I remember when I was young, we had my grandparents at home with us, while my parents were out working. There were always someone at home to talk to or hangout with. My grandparents would help with the day to day running of the house, i.e. my grandfather helped with "entertaining" trades people when they turned up to repair the house, and my grandmother was in charge of our meals and supervising our domestic helper. On top of that, we had friends and relatives dropping in to visit, so we literally were fully occupied from dawn till night.
When my parents came home from work, they will fully focused on resting or taking us to the park in the evening, and did not have to stress about the chores at home.
You see, I personally believe that families are meant to support each other and help each other. Raising children is meant to involve the extended family. However, nowadays, families are more of a nuclear family or a single parent family structure. We now see less of our extended families and friends.
When we moved to Australia, we were on our own for everything.
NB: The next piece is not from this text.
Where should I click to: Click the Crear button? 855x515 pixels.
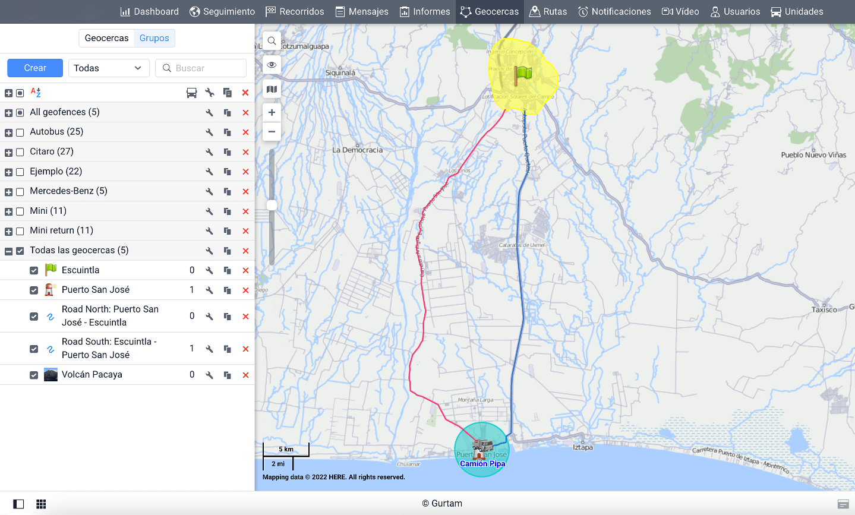tap(35, 68)
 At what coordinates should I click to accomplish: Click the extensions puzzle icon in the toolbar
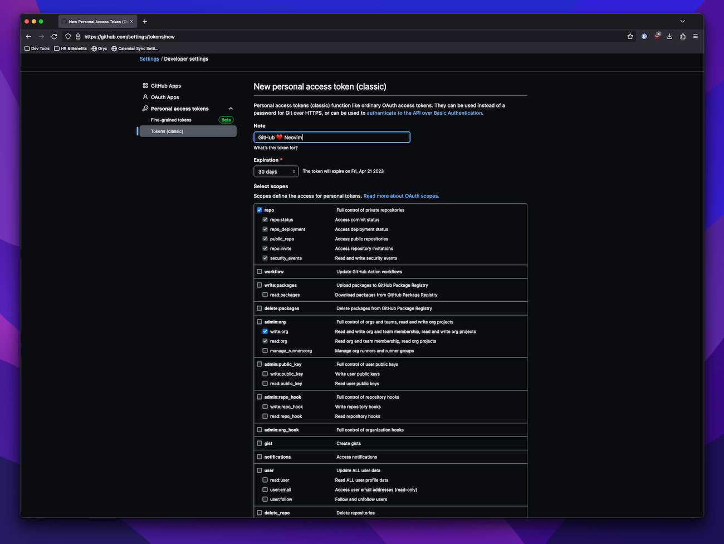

We were on our own to fend for ourselves, and to learn to integrate into the society with our second language. My husband and I went straight into the workforce.
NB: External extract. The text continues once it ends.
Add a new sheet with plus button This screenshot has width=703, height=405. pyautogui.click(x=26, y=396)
However the challenges began when we started a family… that was whole new learning curve altogether. Did we know what to do? How do you look after your young family?
Thinking back of all the support my parents had, our children only had us to support them. But this is not true – you can find support anywhere, IF you allow yourself to do so. You need not have the fixed idea that you have to have the extended family around for support – yes, it would be nice, but you don't have to rely on that.
Below are a few suggestions about where you can find support:
Become involved with a mother's group if you have one in your area. I have a good friend who I still keep in touch with -we have known each other since mother's group – meeting 22 years ago.
When we moved to Sydney, for the first few weeks, I took my children to various play groups, to integrate into the community and make new friends. This way you can build a supporting network.
Parents from preschools or occasional care
Connect with parents from your child care or occasional care centre.
When my children started school and whenever it was grandparents day at school, my dear neighbours, David and Jane (Jane is still supporting me and is on the mailing list) would go on my parents or parents in law's behalf. They were the adopted grandparents for my two grandchildren during my children's schooling days.
Parents, you need support. It may not be the same like when you were growing up with extended families around, but you can still find your support. You just have to look. You can still create the "adopted" extended family where-ever you are.
Have a connected day with your family.